» Reading passage:
----------------

So we see that although the final time differential is as though time
dilation were operating - in fact it is the Doppler time-frequency
that operates.

Note: Not only is there a parity of rate observations, but the length
of time each twin is an observer is equal to the time he is observed.
Thus there is a time commonality of observation. This, in a space-time
chart given in Space-time Physics (by Taylor and Wheeler), is labeled
the "line of simultaneity".

·    This article may be found at http://www.wbabin.net . Go to the pull
down "List of Authors" and click on Vertner Vergon. Then click on
the March 10 insertion

·    To calculate the Astronomer's observation of the outgoing trip,
we note the following:The distance to far point is 1.732 light seconds.
The velocity of the ship to the astronomer is the relativistic .866 c.
Thus it will take two seconds for transit. But Astronomer will not
observe that until light recording that event arrives at earth. This
will take 1.732 seconds. Adding the 2 seconds and the 1.732 seconds
yields the 3.732 seconds of observation (upward arrows).
Regarding the return trip: Even though the ship is traveling at a
(Newtonian) speed greater than c, it does not surpass the light
recording its journey. Instead, the waves pile up (condense) in front
of it and are observed by Astronomer at the rate of 3.732 times norm.
This phenomenon indicates that light can travel faster than c but the
manifestation of that is an increased frequency (shorter wavelength)
- with the observation of c as the velocity.

----------------

» Dataset extract:

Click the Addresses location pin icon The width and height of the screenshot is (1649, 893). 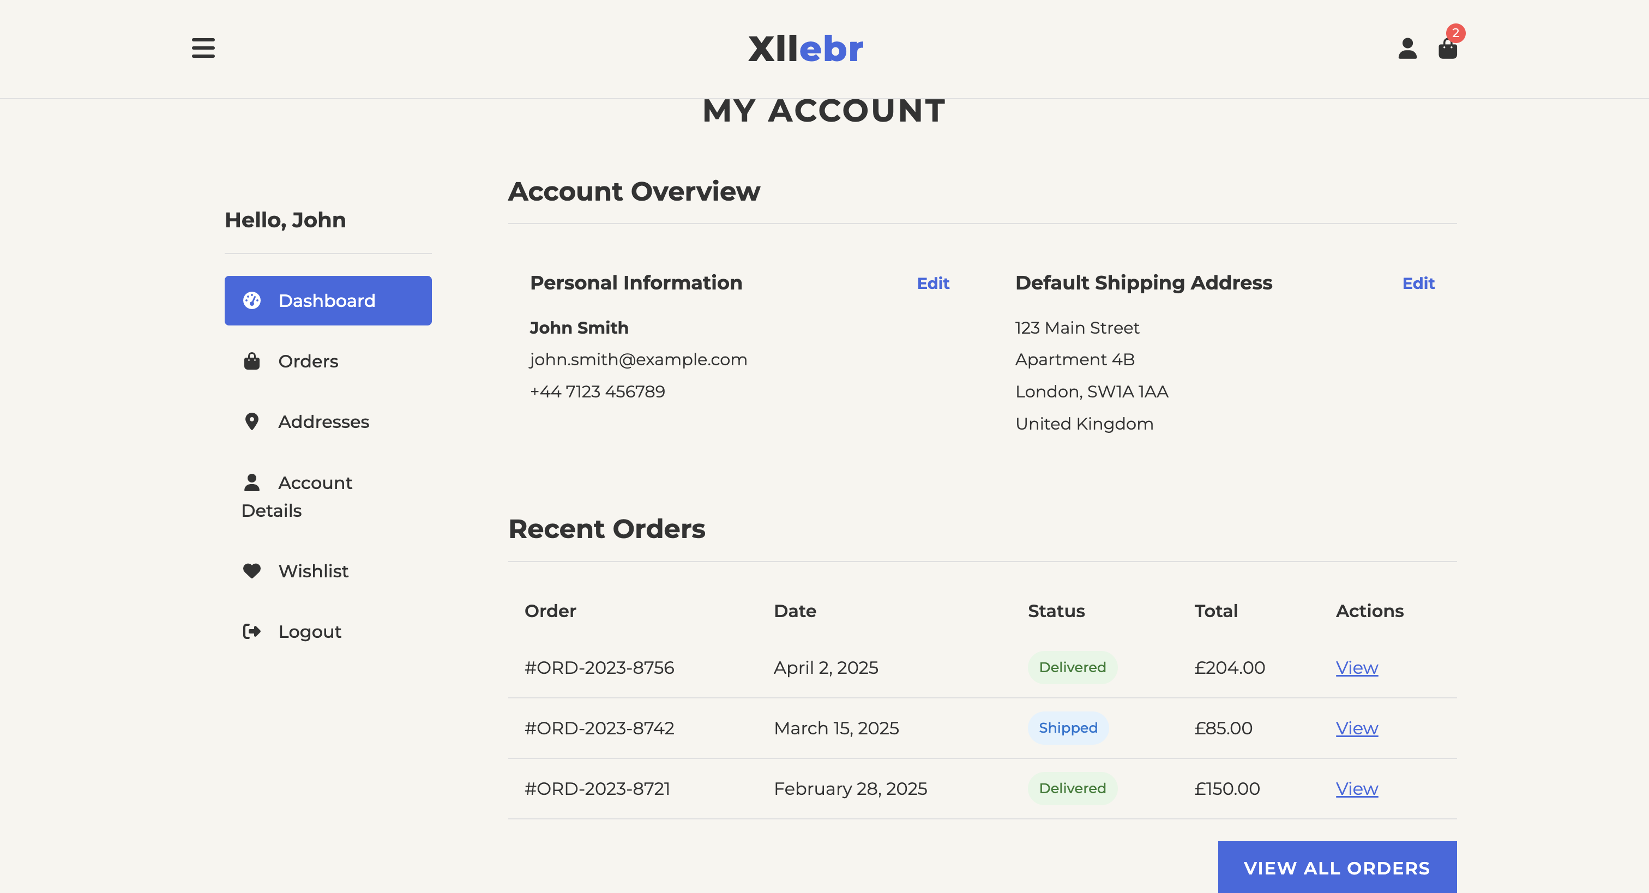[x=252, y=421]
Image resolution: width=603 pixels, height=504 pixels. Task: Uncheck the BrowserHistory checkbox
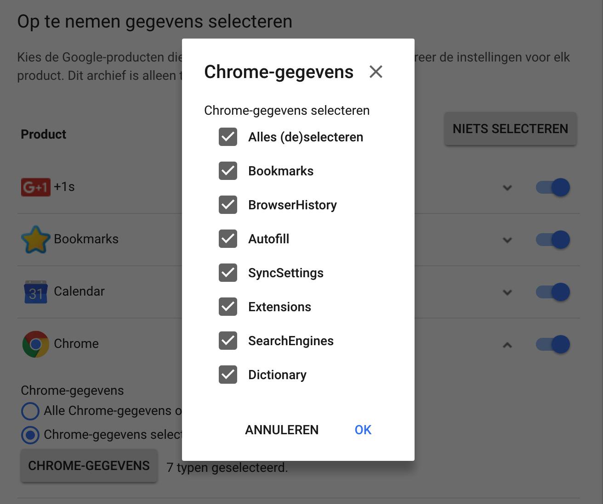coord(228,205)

----------------

» Written task:
Transcribe word for word the part of the passage on the twins' observations above that begins with the words containing "Thus it will" and ends with "3.732 times norm.".

» Solution to this exercise:
Thus it will take two seconds for transit. But Astronomer will not
observe that until light recording that event arrives at earth. This
will take 1.732 seconds. Adding the 2 seconds and the 1.732 seconds
yields the 3.732 seconds of observation (upward arrows).
Regarding the return trip: Even though the ship is traveling at a
(Newtonian) speed greater than c, it does not surpass the light
recording its journey. Instead, the waves pile up (condense) in front
of it and are observed by Astronomer at the rate of 3.732 times norm.